*** Opening of ENTRIES PROVIDED ***

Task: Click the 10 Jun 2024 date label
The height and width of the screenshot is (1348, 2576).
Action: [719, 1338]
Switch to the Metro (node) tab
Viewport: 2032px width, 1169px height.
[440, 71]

*** Close of ENTRIES PROVIDED ***

**PROBLEM STATEMENT:** All lines from the records above should be copied exactly.

**REPLY:**
Task: Click the 10 Jun 2024 date label
The height and width of the screenshot is (1348, 2576).
Action: [719, 1338]
Switch to the Metro (node) tab
Viewport: 2032px width, 1169px height.
[440, 71]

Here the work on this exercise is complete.